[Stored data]
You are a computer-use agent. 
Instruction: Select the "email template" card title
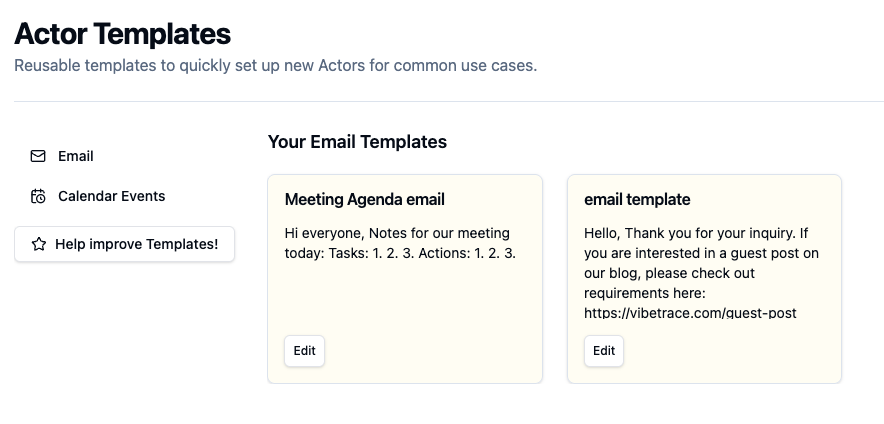tap(637, 200)
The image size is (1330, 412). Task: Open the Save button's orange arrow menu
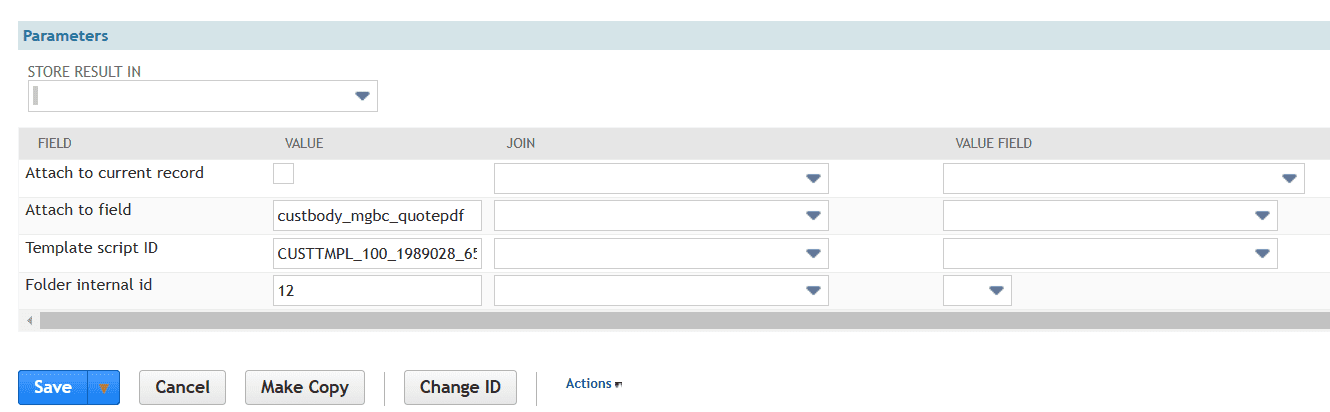coord(104,387)
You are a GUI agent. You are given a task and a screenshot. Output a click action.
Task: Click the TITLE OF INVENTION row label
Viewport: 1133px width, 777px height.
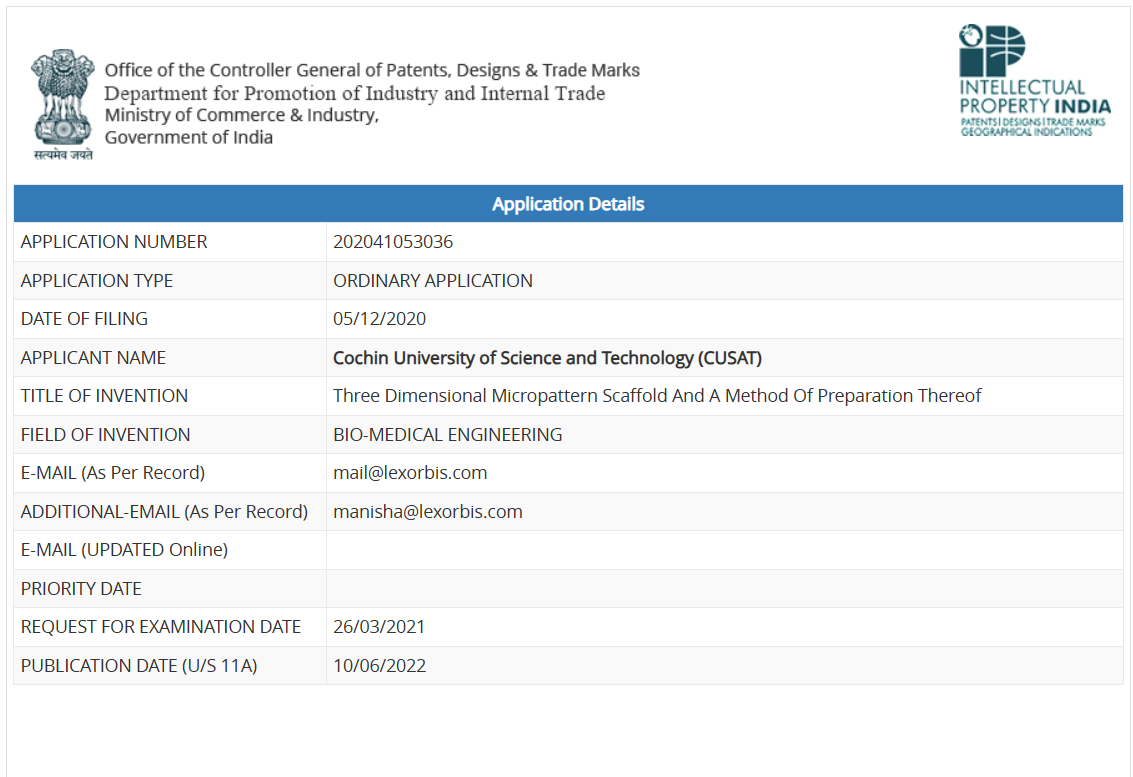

What you have to do: Search the data for the string "agent" and copy every line where it appears.

Answer to this exercise:
You are a computer-use agent. 
You are a GUI agent. You are given a task and a screenshot. Output a click action.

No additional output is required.